CFM LEAP: First Use of CMCs and 3-D Printed Parts in a Commercial Jet Engine 

 

The CFM LEAP engine is 15% more fuel-efficient than its predecessor, the CFM56. Its performance gains come in part from revolutionary materials: It was the first widely deployed commercial engine to incorporate ceramic matrix composites (CMCs) and 3D-printed parts in the hot section. Developed in Niskayuna and used in the engine’s turbine shroud, CMCs are twice as strong as metal, at a third the weight. 3D printing enables the production of lighter, more durable, and more complex parts, such as the LEAP’s fuel nozzle injector.

 

First Test of High-Power, High-Voltage Hybrid Electric Systems at Simulated Altitude

In partnership with NASA, GE Aerospace engineers completed the world’s first test, in 2022, of a megawatt-class and multi-kilovolt hybrid electric propulsion system in altitude conditions that simulate single-aisle commercial flight. Researchers in Niskayuna had spent years prior to the test developing the power system. Their biggest challenge: managing power and voltage at altitude. Air is a natural insulator, and the higher you fly, the less of it there is, which increases the risk of arcs.
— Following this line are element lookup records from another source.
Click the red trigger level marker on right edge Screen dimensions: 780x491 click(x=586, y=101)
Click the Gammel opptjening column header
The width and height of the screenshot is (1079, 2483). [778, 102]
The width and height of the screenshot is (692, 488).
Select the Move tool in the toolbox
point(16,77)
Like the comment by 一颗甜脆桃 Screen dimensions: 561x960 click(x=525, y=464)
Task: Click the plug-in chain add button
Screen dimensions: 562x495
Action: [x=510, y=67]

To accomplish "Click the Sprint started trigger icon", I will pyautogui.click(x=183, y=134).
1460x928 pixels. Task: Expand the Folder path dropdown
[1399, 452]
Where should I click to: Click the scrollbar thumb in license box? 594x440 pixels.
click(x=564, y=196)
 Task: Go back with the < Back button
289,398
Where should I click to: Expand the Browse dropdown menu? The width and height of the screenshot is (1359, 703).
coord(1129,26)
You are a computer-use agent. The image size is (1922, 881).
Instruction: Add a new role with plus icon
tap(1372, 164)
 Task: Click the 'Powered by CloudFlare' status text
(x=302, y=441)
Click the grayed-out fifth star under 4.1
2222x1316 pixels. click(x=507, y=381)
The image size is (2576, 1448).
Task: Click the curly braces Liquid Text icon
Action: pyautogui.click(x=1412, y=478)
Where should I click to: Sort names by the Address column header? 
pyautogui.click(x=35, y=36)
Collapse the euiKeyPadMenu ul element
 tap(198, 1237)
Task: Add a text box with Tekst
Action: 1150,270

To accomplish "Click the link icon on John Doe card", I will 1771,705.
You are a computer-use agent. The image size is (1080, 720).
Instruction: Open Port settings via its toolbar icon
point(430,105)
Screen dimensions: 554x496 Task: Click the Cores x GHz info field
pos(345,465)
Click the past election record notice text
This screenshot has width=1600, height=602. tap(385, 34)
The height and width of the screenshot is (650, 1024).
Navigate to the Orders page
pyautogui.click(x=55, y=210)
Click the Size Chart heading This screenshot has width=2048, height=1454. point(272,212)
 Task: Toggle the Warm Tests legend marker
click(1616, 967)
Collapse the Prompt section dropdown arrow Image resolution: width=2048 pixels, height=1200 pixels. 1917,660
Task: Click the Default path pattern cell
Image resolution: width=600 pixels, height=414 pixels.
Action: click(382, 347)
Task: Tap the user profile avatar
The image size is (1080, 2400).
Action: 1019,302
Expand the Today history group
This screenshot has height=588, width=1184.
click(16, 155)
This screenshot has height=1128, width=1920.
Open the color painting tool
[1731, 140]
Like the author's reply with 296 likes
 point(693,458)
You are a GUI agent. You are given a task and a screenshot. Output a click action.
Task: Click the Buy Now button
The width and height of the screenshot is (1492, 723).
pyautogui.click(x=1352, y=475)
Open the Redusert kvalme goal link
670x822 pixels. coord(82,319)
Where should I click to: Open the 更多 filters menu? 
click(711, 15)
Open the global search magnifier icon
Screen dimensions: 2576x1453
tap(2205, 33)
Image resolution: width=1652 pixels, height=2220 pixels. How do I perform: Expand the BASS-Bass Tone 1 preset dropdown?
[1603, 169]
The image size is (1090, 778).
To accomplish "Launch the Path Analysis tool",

Component by component, GE Aerospace researchers are working to help develop a hybrid electric propulsion system that performs reliably in flight. 

 

First Hypersonic Dual-Mode Ramjet Rig Test with Rotating Detonation Combustion in a Supersonic Flow Stream 

Flying from New York to Los Angeles in less than an hour sounds like science fiction. But engineers are closing in on hypersonic flight — that is, flying at five times the speed of sound. Last year, GE Aerospace took a giant leap toward that vision by successfully demonstrating a hypersonic dual-mode ramjet. In a ramjet, air is compressed for combustion by specially engineered inlets rather than traditional compressors and turbines. To equip the ramjet for hypersonic speed, GE Aerospace researchers developed a rotating detonation combustion system, which burns fuel in waves of small, controlled explosions for higher thrust and efficiency. Advancing from concept to test in less than 11 months, the engine showed robust operation and triple the airflow of legacy hypersonic technology demonstrators.

 

One hundred and twenty-five years on, GE Aerospace researchers are just getting started. Today the Niskayuna facility is the epicenter of GE Aerospace’s high-risk, high-payoff investigations into emerging technologies. Its vantage point — at the nexus between the lab and the hangar — continues to illuminate the next frontiers in the future of flight. 

 

*The CFM LEAP engine is a product of CFM International, a 50-50 joint company between GE Aerospace and Safran Aircraft Engines.